If there was malware on your system trying to access this site using http on port 80 then the web shield would still detect that as it would be coming through your browser.

If you haven't already got this software (freeware), download, install, update and run it and report the findings (it should product a log file).

• 1. SUPERantispyware On-Demand only in free version.
• 2. MalwareBytes Anti-Malware, On-Demand only in free version http://download.bleepingcomputer.com/malwarebytes/mbam-setup.exe, right click on the link and select Save As or Save File (As depending on your browser), save it to a location where you can find it easily later.

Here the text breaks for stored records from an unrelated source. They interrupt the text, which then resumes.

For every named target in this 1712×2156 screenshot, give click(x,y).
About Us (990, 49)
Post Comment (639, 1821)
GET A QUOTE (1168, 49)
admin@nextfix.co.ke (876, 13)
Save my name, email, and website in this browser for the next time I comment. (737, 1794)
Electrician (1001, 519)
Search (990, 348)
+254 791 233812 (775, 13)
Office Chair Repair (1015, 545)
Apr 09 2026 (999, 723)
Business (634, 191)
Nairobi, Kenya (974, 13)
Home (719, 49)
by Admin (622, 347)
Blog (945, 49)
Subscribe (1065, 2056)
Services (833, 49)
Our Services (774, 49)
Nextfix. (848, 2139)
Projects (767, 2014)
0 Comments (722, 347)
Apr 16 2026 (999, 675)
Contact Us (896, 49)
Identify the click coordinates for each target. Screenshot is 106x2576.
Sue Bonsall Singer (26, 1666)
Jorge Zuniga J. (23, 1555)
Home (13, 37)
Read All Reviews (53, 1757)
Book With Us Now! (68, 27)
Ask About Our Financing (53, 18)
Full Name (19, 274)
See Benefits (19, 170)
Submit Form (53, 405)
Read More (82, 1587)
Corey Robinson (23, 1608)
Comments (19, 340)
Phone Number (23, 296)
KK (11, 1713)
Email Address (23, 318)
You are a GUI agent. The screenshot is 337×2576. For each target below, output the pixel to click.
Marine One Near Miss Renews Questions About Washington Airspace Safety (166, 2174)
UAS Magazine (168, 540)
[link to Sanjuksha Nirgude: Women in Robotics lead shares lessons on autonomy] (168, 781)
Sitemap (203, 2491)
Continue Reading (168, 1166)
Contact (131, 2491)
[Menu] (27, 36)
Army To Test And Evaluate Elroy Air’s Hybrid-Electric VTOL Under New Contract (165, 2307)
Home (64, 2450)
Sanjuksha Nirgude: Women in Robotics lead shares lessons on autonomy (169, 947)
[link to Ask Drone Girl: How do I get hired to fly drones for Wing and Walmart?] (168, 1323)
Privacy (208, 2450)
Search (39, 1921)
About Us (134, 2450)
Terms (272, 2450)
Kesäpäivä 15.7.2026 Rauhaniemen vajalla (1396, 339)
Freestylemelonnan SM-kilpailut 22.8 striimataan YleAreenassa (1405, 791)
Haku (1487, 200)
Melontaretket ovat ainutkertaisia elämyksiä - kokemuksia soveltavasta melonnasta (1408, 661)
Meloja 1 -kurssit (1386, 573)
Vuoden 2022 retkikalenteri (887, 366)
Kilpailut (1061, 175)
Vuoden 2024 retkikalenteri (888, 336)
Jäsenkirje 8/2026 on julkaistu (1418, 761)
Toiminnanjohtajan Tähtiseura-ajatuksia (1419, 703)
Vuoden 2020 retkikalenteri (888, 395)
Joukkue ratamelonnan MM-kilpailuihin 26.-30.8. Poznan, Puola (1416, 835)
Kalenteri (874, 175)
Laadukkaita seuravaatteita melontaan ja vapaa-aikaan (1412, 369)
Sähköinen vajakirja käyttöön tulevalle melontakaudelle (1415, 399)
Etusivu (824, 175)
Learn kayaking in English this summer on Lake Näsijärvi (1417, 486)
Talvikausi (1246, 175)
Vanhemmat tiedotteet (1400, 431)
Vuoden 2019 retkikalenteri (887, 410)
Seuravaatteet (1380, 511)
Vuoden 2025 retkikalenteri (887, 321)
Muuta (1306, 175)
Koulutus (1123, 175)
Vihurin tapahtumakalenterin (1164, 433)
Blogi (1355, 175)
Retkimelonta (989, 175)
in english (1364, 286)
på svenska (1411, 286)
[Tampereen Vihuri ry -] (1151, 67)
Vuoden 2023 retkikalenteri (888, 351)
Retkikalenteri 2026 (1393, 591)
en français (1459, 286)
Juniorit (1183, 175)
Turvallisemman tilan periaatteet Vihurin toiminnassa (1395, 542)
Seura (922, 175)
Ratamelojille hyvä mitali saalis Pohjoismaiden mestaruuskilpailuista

-- GOOGLE.GOORED - Firefox popping up ads and or google search redirects.
Please download GooredFix and save it to your Desktop. - Double-click Goored.exe to run it. - Select 1. Find Goored (no fix) by typing 1 and pressing Enter. - A log will open, please post the contents of that log in your next reply (it can also be found on your desktop, called Goored.txt). - Note: Do not run Option #2 yet.